Environment

Extreme heat driving fastest-growing disaster risk in Asia-Pacific

Extreme
By Tourism Times
Published at : 26 Nov 2025, 4:04 PM

Climate projections show 19% increase in regional losses; vulnerable urban populations face acute threats

KATHMANDU: Extreme heat is the fastest-growing climate-related hazard reshaping disaster patterns across Asia and the Pacific, with projections showing potential economic losses could balloon to nearly US$500 billion by century's end, according to a UN report launched this week.

The Asia-Pacific Disaster Report 2025, released by ESCAP at the Ninth Session of the Committee on Disaster Risk Reduction, documents how rising temperatures are simultaneously threatening food security, overwhelming healthcare systems, destabilising rural communities and degrading critical infrastructure across the region.

Recent extreme heat events underscore the report's warnings.

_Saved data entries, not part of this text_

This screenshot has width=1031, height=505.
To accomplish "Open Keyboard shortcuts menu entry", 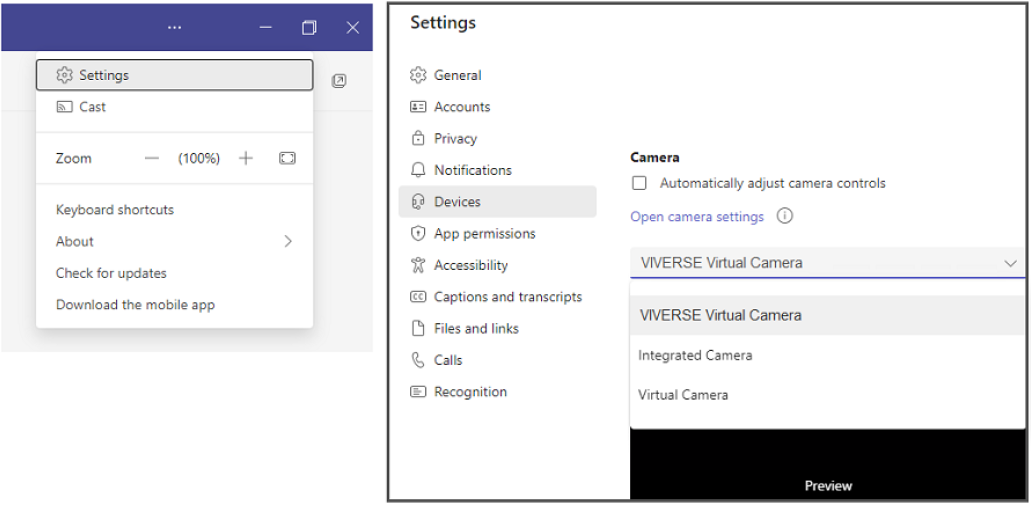I will pos(115,210).
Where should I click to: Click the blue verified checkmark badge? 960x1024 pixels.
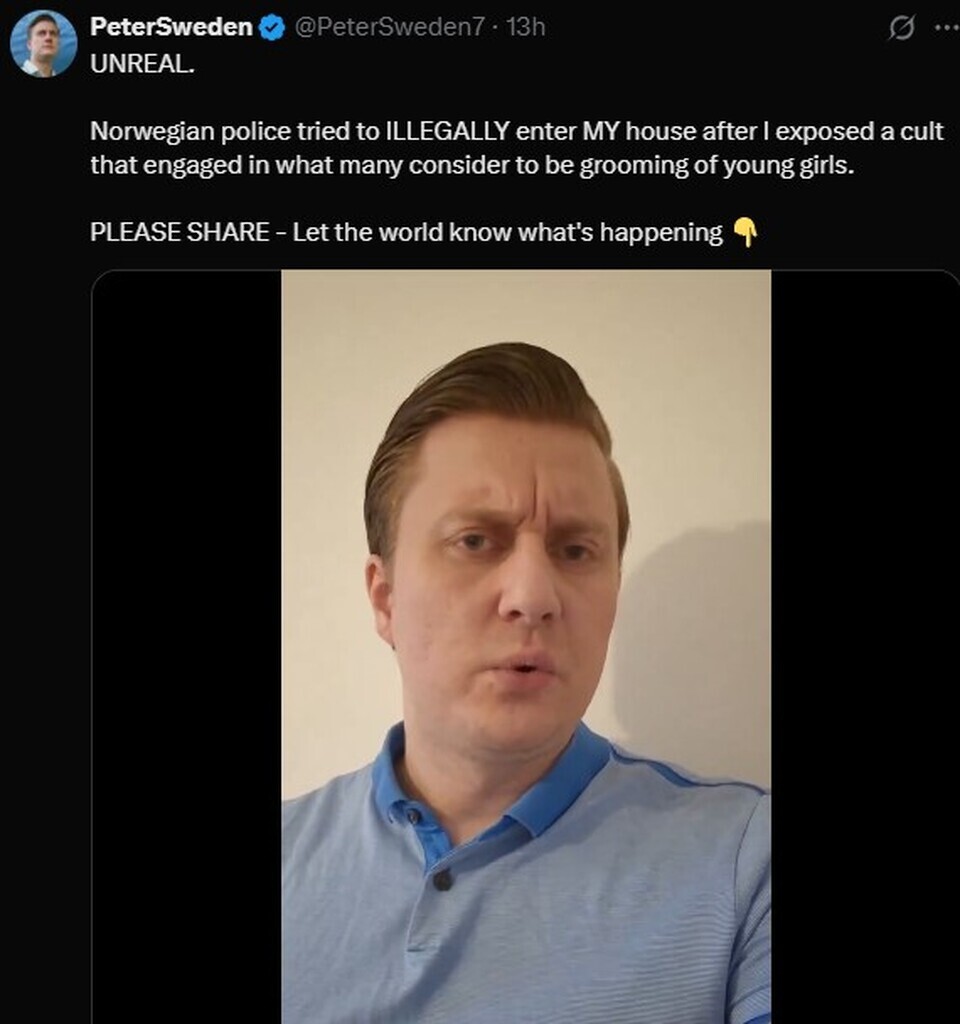point(273,27)
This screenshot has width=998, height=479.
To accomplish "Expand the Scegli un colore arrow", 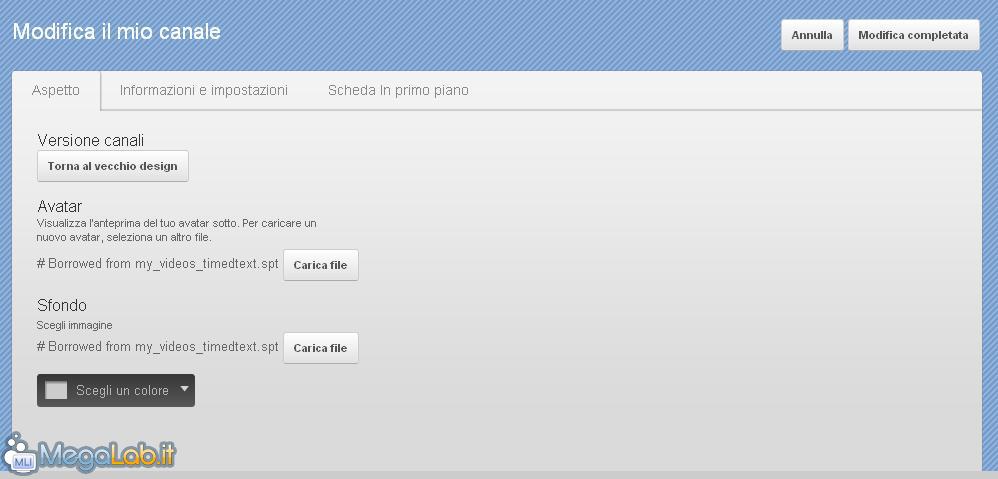I will [185, 388].
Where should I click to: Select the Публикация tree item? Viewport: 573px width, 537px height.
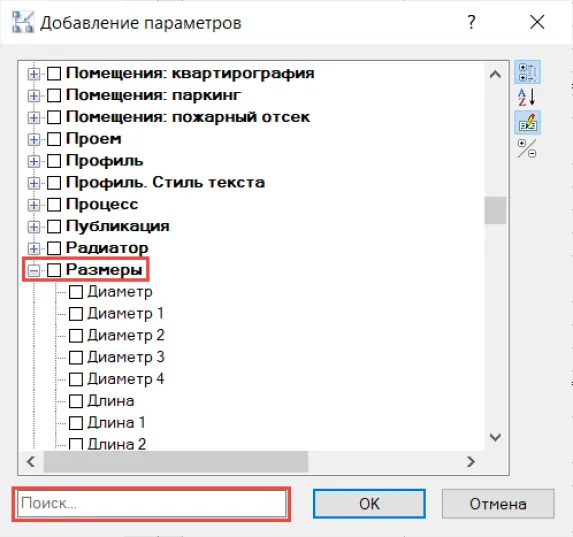coord(117,226)
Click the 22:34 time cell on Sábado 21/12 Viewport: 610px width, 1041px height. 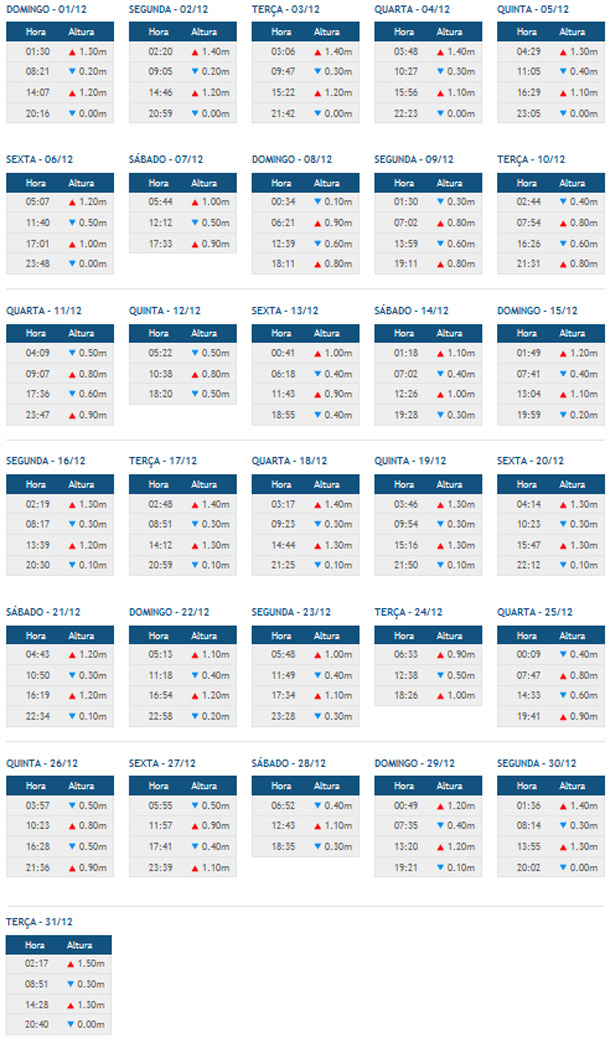tap(36, 717)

Bangladesh experienced a devastating heatwave impacting 33 million residents in 2024, while India's simultaneous heat crisis claimed approximately 700 lives. These incidents occurred during what scientists confirmed as the hottest year on record globally, setting a trajectory toward increased frequency and intensity.

The economic implications are staggering. Disaster losses in the region could escalate from the current US$418 billion baseline to US$498 billion under worst-case climate scenarios—a potential 19 per cent increase driven largely by heat-related impacts. South and South-West Asia, segments of South-East Asia and northern Australia face trajectories toward persistent chronic heat exposure where extreme temperatures become normalised.

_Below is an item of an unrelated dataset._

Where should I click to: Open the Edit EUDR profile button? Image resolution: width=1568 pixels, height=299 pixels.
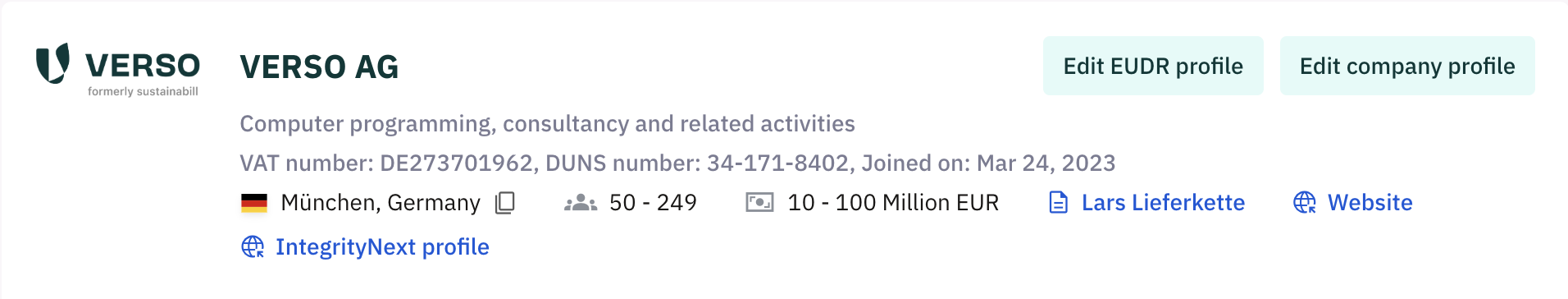tap(1153, 66)
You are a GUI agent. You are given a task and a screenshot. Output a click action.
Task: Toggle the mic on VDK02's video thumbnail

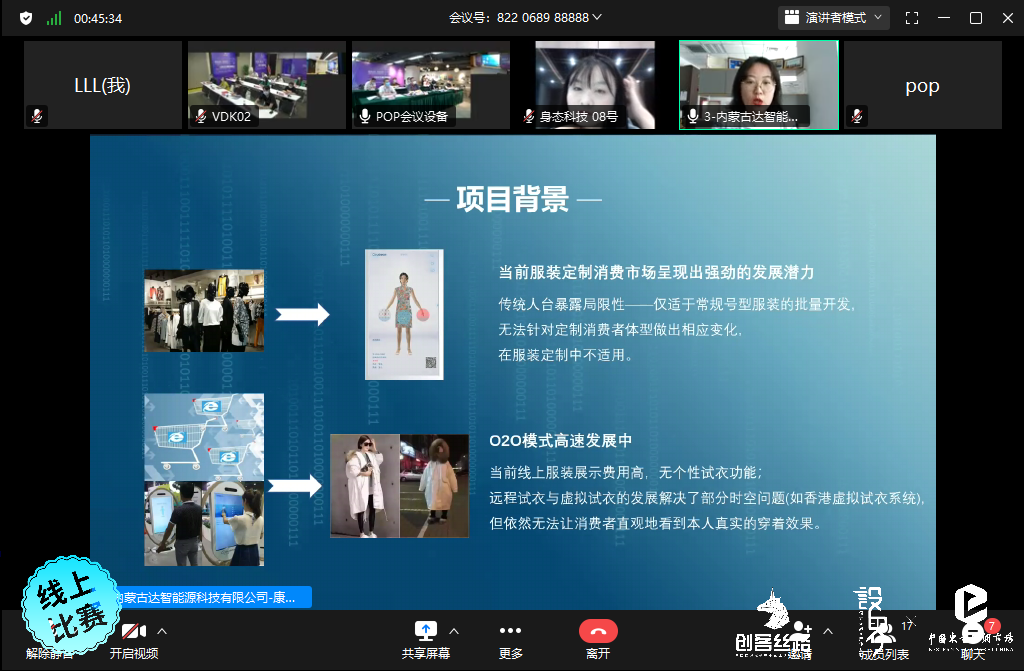[199, 116]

Metropolitan areas present a compounding crisis. Major cities including Delhi, Karachi, Dhaka, Manila and Jakarta will experience temperatures amplified by urban heat island effects, which intensify ambient warming by an additional 2°C to 7°C. These urban heat zones disproportionately endanger low-income populations, elderly residents and children lacking access to cooling resources.

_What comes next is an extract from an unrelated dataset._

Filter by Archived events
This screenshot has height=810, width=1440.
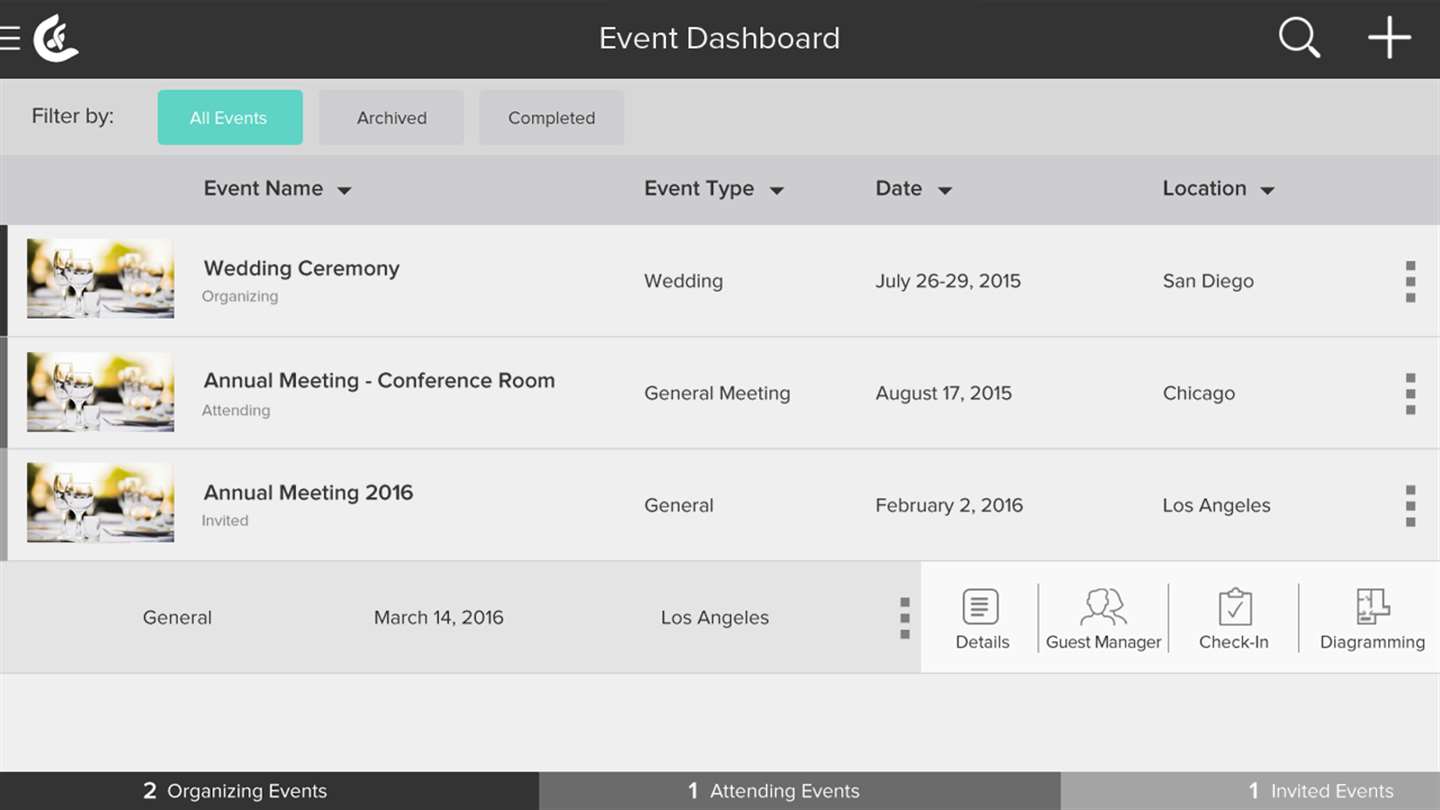(x=391, y=118)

The report identifies a critical infrastructure gap in disaster preparedness. Fewer than half of global meteorological services currently issue heat-related warnings. Expanding these systems to 57 nations could prevent approximately 100,000 deaths annually, representing a significant opportunity for life-saving intervention.

ESCAP has announced three strategic initiatives addressing heat preparedness: strengthening climate-resilient social protection systems across borders, creating green cooling corridors in cross-border zones, and deploying satellite technology to enhance early warning capabilities. Executive Secretary Armida Salsiah Alisjahbana emphasised that coordinated regional cooperation is non-negotiable given heat's transnational nature and cascading impacts on human security and economic stability.